RenderKit / rkcommon

Intel RenderKit common C++/CMake infrastructure
Apache License 2.0
17 stars 10 forks source link

Support not setting round-to-zero mode #9

Closed mathstuf closed 1 year ago

mathstuf commented 1 year ago

The forced rounding mode setting here:

rkcommon/tasking/detail/tasking_system_init.cpp:        _MM_SET_FLUSH_ZERO_MODE(_MM_FLUSH_ZERO_ON);

ends up causing problems if numpy is expected to be used in the same process. Loading it later on macOS (though it probably would on any Intel processor on any platform) trips this code which detects that the mode interferes with NumPy's expected semantics. When this is hit, numpy is not importable.

Can be reproduced with the ParaView binary in this CI job. (Right side bar > Browse > build > the .dmg > download)

Starting ParaView and then showing the Python Shell under the View menu and trying import numpy will show the error.

For a more specific way to show the problem:

$ cd ParaView.app/Contents
$ bin/pvpython
>>> import vtk
>>> vtk.vtkOSPRayPass() # start OSPRay
>>> import numpy

which shows the same problem (and not starting OSPRay lets it work).

Cc: @demarle

mathstuf commented 1 year ago

Ah, I see RKCOMMON_NO_SIMD now. I don't know how much of a perf impact that will have, but breaking import numpy seems like an awfully steep ask for ParaView at least.

It seems that OSPRay is calling initTaskingSystem(nthreads, true) from modules/cpu/ISPCDevice.cpp and modules/multiDevice/MultiDevice.cpp. However, both of these calls seem older than our previous versions of OSPRay (2.7.1 -> 2.12.0), so why this hasn't happened before is a mystery to me.

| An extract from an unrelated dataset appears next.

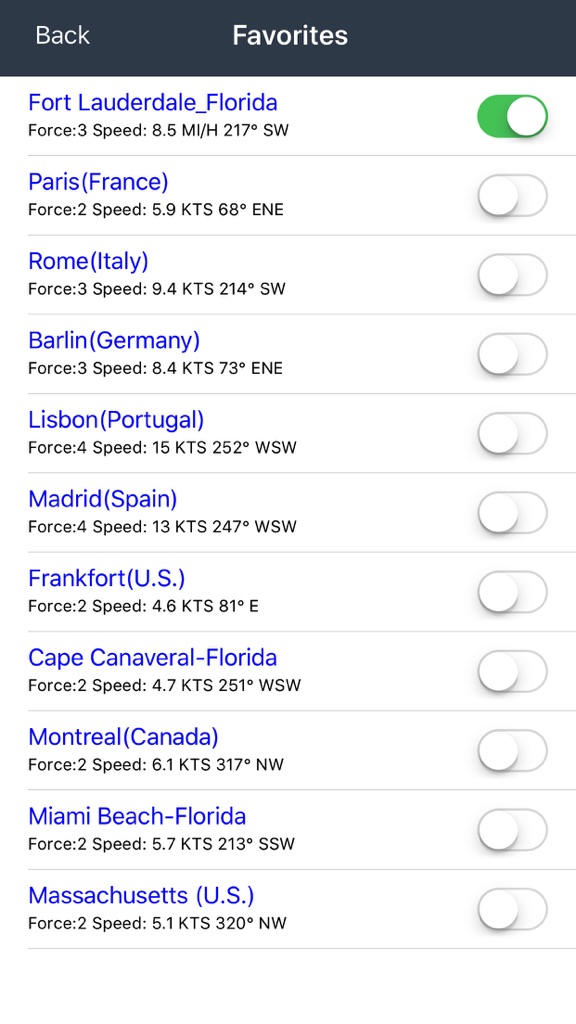Enable the Montreal(Canada) switch
Image resolution: width=576 pixels, height=1024 pixels.
pos(512,750)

mathstuf commented 1 year ago

It seems that RKCOMMON_NO_SIMD is not effective when using TBB because TBB includes the intrinsic headers before the no-op macro has the chance to do its thing.

demarle commented 1 year ago

Thanks for the heads up Ben. We are looking on this side too now...

miroslawpawlowski commented 1 year ago

The issue will be fixed in OSPRay 3 that would no longer set FTZ & DAZ flags explicitly via rkcommon but will rely on ISPC in this matter. This way only worker threads would modify FTZ & DAZ flags just for the duration of ISPC kernels.